Research Objectives and Methodology

The paper undertakes a comparative analysis of wave-shape features against traditional power metrics (PQ) and harmonic content (HAR) features. The authors justify their reliance on wave-shape features by outlining their fundamental correlation to appliance operational characteristics and their potential to deal with noise, similarity among appliances, and dynamic load shifts.

Key methodologies include:

  1. Feature Extraction: Utilizing WS features drawn from the mutual trajectory of V-I waveforms to distinguish between appliance signatures based on load taxonomy.
  2. Classification Algorithms: Implementing multiple classification algorithms to analyze the predictive accuracy of WS features versus PQ and HAR features.
  3. Optimization Strategy: Employing differential evolution techniques, particularly an enhanced variant (EDE), for optimizing model parameters to achieve optimal classification precision.
  4. Monte Carlo Simulations: Conducting extensive simulations to evaluate classification precision across varying operational conditions, including noise variations and dynamic load scenarios.

Numerical Results

Through empirical evaluations, wave-shape features demonstrate superior or equivalent predictive capabilities compared to traditional benchmarks. Notably, WS features require fewer dimension parameters than HAR, achieving competitive predictive accuracy with fewer computational resources. This performance trait accentuates their resilience to high-noise environments and dynamic, varying load patterns. The results indicate a general robustness of WS features across the tested algorithms, with precision of prediction comparable to or better than other methods in several instances.

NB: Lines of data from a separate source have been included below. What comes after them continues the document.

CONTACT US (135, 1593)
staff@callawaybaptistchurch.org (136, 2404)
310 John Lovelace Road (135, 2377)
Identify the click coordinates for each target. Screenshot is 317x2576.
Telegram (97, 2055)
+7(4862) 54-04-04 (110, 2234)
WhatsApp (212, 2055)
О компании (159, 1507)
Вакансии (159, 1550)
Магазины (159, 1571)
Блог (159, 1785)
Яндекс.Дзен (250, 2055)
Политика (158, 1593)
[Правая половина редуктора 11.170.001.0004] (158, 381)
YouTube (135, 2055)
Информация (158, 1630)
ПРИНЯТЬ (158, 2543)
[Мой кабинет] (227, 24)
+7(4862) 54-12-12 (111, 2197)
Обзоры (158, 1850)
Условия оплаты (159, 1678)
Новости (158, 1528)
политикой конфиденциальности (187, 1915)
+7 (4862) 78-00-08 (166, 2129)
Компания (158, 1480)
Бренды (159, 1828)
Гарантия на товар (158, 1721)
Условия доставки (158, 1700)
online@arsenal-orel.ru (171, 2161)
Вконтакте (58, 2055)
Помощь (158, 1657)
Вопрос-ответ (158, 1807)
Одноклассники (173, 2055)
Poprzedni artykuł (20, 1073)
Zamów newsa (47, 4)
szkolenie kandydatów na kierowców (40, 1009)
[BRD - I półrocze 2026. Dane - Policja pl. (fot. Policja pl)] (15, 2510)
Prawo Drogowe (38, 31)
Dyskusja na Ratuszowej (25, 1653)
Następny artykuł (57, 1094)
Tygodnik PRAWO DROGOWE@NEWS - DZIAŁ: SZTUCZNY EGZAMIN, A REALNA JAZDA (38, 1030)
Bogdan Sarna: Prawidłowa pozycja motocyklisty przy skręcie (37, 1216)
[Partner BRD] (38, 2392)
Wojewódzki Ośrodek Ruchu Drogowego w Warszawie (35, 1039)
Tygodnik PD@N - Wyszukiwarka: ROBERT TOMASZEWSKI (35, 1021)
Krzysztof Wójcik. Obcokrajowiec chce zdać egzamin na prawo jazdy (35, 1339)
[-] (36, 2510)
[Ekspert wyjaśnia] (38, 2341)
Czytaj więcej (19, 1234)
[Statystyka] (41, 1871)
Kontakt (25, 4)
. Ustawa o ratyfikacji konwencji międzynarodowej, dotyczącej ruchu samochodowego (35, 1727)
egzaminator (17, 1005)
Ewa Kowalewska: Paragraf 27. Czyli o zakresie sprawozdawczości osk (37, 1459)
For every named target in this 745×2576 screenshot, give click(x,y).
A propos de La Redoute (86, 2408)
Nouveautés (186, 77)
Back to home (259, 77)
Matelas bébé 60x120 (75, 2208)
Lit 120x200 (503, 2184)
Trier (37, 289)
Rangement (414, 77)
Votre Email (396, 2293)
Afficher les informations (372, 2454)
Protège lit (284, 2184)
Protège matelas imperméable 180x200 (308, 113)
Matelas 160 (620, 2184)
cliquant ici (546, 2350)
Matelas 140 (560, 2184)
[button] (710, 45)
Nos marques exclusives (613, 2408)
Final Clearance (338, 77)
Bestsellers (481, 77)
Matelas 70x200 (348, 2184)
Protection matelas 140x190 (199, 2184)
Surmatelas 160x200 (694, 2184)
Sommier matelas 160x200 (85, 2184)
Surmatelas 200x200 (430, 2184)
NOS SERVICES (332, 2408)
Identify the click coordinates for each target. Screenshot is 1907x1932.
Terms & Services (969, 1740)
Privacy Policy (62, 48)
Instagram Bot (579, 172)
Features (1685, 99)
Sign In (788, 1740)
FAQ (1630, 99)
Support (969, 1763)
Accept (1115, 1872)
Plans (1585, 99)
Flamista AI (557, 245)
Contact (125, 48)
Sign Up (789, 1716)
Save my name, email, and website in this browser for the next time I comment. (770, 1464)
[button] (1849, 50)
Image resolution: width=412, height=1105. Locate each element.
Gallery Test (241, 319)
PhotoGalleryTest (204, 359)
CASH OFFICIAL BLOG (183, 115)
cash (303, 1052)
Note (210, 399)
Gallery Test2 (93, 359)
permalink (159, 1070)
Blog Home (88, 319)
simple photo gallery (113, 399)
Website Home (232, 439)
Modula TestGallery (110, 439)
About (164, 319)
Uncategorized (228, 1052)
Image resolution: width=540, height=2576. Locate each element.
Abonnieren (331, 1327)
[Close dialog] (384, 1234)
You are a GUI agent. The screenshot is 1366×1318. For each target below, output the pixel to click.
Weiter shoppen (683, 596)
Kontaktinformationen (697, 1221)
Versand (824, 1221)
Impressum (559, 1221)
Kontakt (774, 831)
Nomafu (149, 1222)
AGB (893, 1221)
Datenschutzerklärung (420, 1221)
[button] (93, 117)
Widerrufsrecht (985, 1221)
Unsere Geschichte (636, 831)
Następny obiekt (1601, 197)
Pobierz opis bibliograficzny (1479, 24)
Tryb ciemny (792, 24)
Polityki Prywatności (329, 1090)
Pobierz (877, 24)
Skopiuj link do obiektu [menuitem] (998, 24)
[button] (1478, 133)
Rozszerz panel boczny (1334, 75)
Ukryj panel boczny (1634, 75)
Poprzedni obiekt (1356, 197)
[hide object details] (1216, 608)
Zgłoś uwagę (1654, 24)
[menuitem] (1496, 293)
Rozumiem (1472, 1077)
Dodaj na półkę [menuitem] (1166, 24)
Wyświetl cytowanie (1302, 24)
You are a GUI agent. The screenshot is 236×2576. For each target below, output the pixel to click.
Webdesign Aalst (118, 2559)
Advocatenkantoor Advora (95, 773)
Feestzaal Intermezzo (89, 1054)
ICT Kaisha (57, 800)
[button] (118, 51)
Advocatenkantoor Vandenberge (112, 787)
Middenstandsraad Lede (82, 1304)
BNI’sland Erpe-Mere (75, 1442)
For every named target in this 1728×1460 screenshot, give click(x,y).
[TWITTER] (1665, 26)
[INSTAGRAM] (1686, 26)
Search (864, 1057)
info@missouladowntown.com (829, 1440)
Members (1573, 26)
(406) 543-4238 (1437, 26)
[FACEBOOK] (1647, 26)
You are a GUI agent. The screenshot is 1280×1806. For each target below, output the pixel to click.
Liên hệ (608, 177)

Implications and Future Directions

The implications extend beyond mere academic evaluation; the paper proposes wave-shape features as viable candidates for enhancing semi-automated and fully automated NILM systems. The differential evolution approach adopted for parameter tuning signifies a promising avenue for further research on optimizing NILM system components with metaheuristic methodologies. In broader applications, these advancements suggest potential for deployment within smart grids and sophisticated energy management systems, enhancing load profiling, anomaly detection, and energy efficiency.

Future research could integrate these foundational results with unsupervised and online learning techniques, enhancing NILM systems' adaptability to evolving appliance landscapes and unforeseen electrical interference. The exploration of WS features in real-time applications alongside scalable service platforms would further cement their practical value in energy management and monitoring.

This paper's critical evaluation of WS features as effective classifiers sets a precedent for subsequent exploration in the field of NILM, emphasizing the need for continued refinement of analytical models in adapting to increasingly complex load environments.